The transaction is subject to antitrust regulations in United States of America, Saudi Arabia, United Kingdom, and Australia, approval of shareholders of Ricardo plc and subject to court approval and approval of board of Ricardo plc and due diligence investigation. It was approved. The transaction is expected to be completed in the fourth quarter of 2025. On July 15, 2025, the shareholders of Ricardo PLC has approved the transaction. As of September 4, 2025, the receipt of Saudi Arabia merger control clearance and Australia and United Kingdom foreign investment clearances have now been satisfied. The hearing to sanction the Scheme is scheduled to be held on October 7, 2025. The Scheme is expected to become Effective on October 9, 2025 and the admission to trading of Ricardo Shares on the Main Market will be cancelled with effect from 7.30 a.m. on October 10, 2025. On October 7, 2025, the UK court has approved the scheme.
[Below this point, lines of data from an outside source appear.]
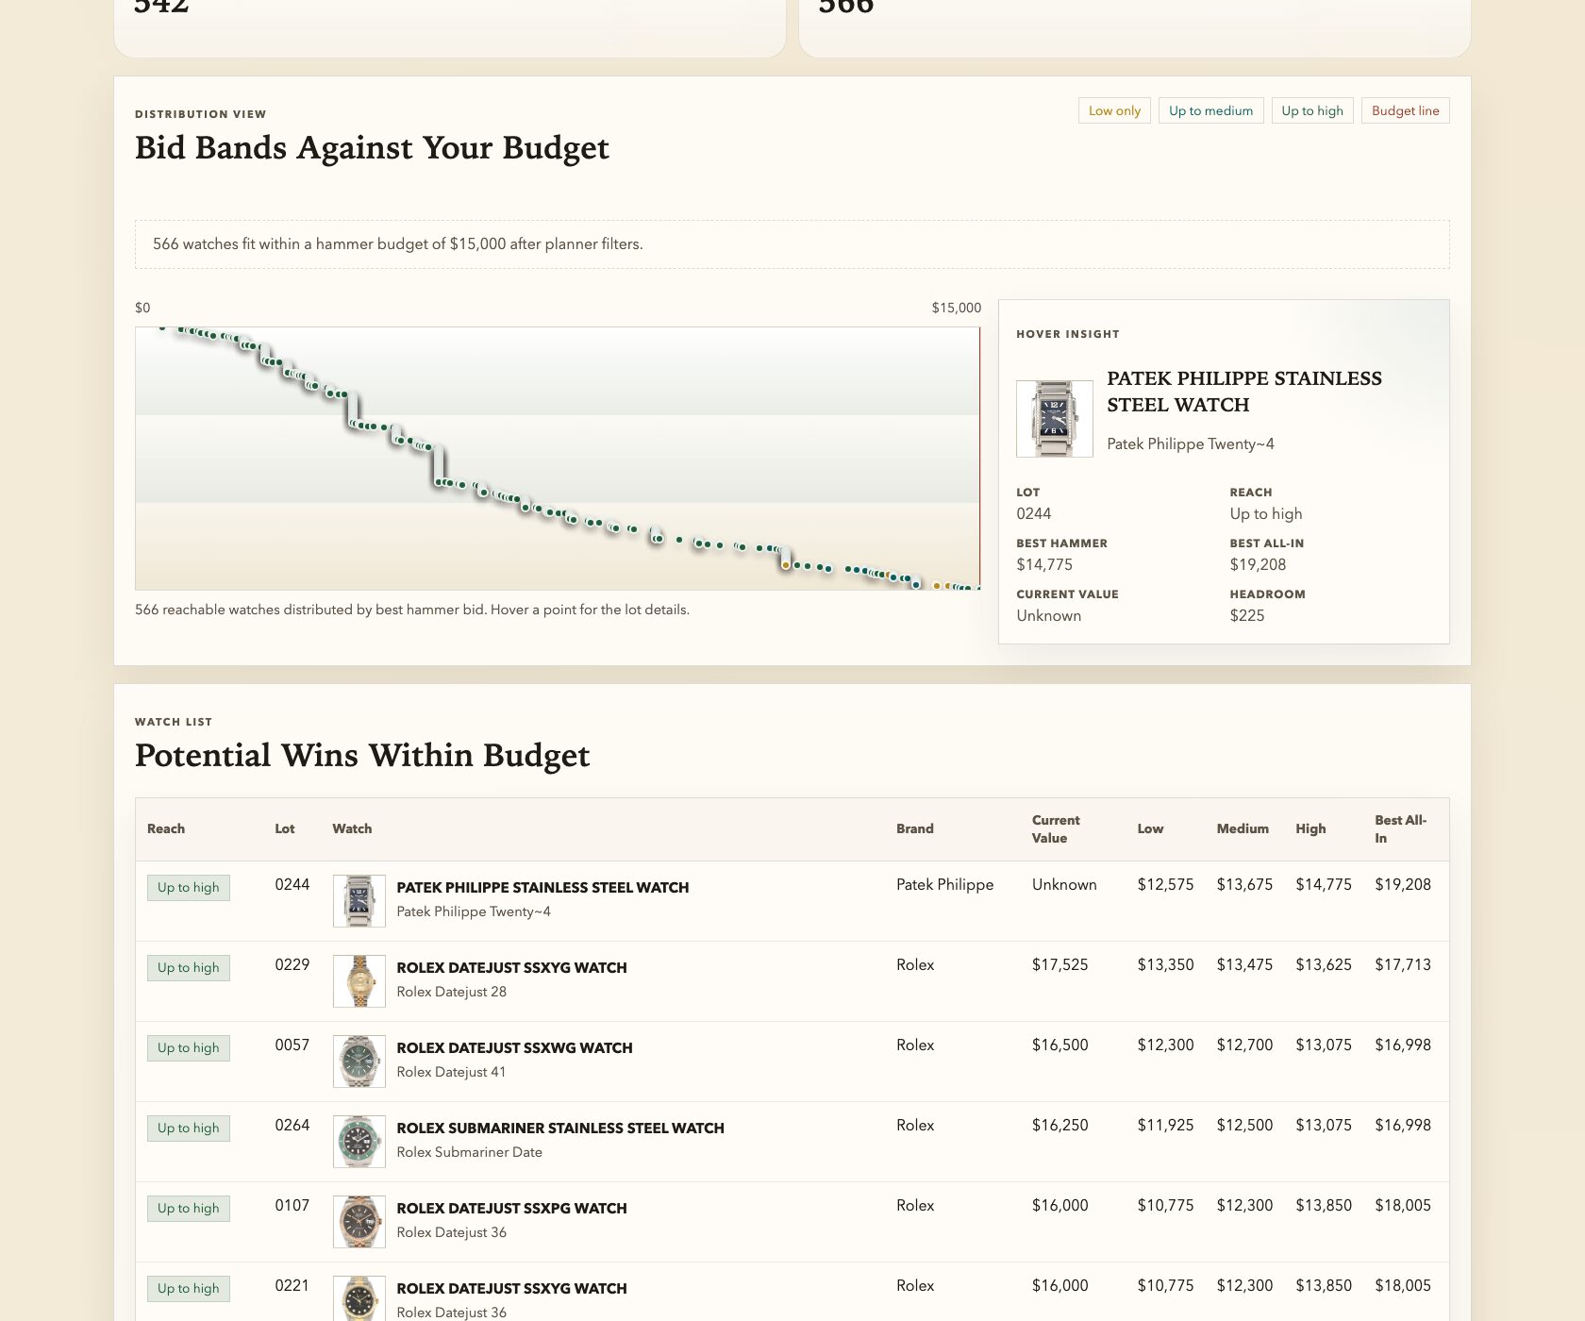Image resolution: width=1585 pixels, height=1321 pixels.
Task: Click the Rolex Submariner Date thumbnail
Action: pos(359,1140)
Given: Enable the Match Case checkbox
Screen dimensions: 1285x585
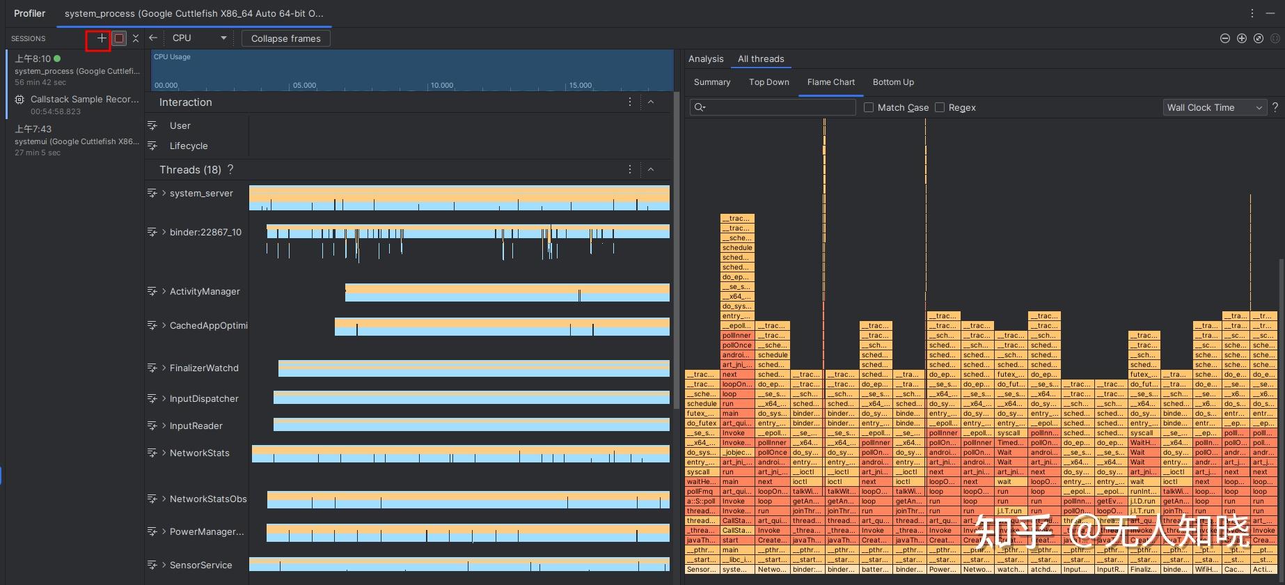Looking at the screenshot, I should [869, 107].
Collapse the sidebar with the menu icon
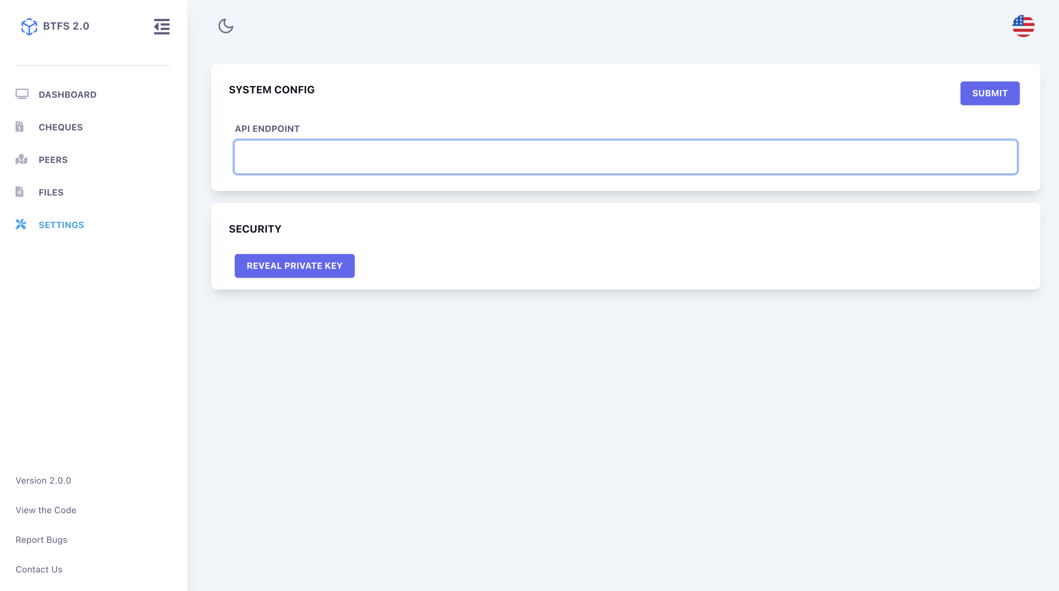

Mark Preston, James Agnew and Samuel Jackson of RBC Capital Markets, London acted as financial advisor to WSP Group plc. Aisling Zarraga, Iain Fenn, Toby Grimstone, Rachel Hetherington and Bradley Richardson of Linklaters LLP acted as legal advisor to WSP Group plc. James Dawson and Philippe Bégin of Gleacher Shacklock LLP, Investment Banking Arm led by James Dawson acted as financial advisor to Ricardo plc. Tom Mercer, Duncan Liddell, Duncan Liddell and Lynn Dunne of Ashurst LLP acted as legal advisor to Ricardo plc. James Thompson of Baker & Mckenzie LLP, London and Ben Wilkinson of Baker & McKenzie Advokatbyrå KB acted as legal advisor to RBC Capital Markets. MUFG Corporate Markets Limited acted as registrar for Ricardo plc.

WSP Group plc completed the acquisition of remaining 80.01% stake in Ricardo plc (LSE:RCDO) from Gresham House Asset Management Ltd, Aberforth Partners LLP, Royal London Asset Management Limited and others on October 9, 2025. Settlement of the cash consideration to the shareholders are entitled under the terms of the Scheme will be effected no later than October 23, 2025. As the Scheme has now become effective, Caroline Borg, Mark Clare, Tim Farazmand, Russell King and Sian Rees have tendered their resignations and stepped down as non-executive directors on the Ricardo Board. Karen Sewell and Miles Barnard have been appointed as directors of Ricardo.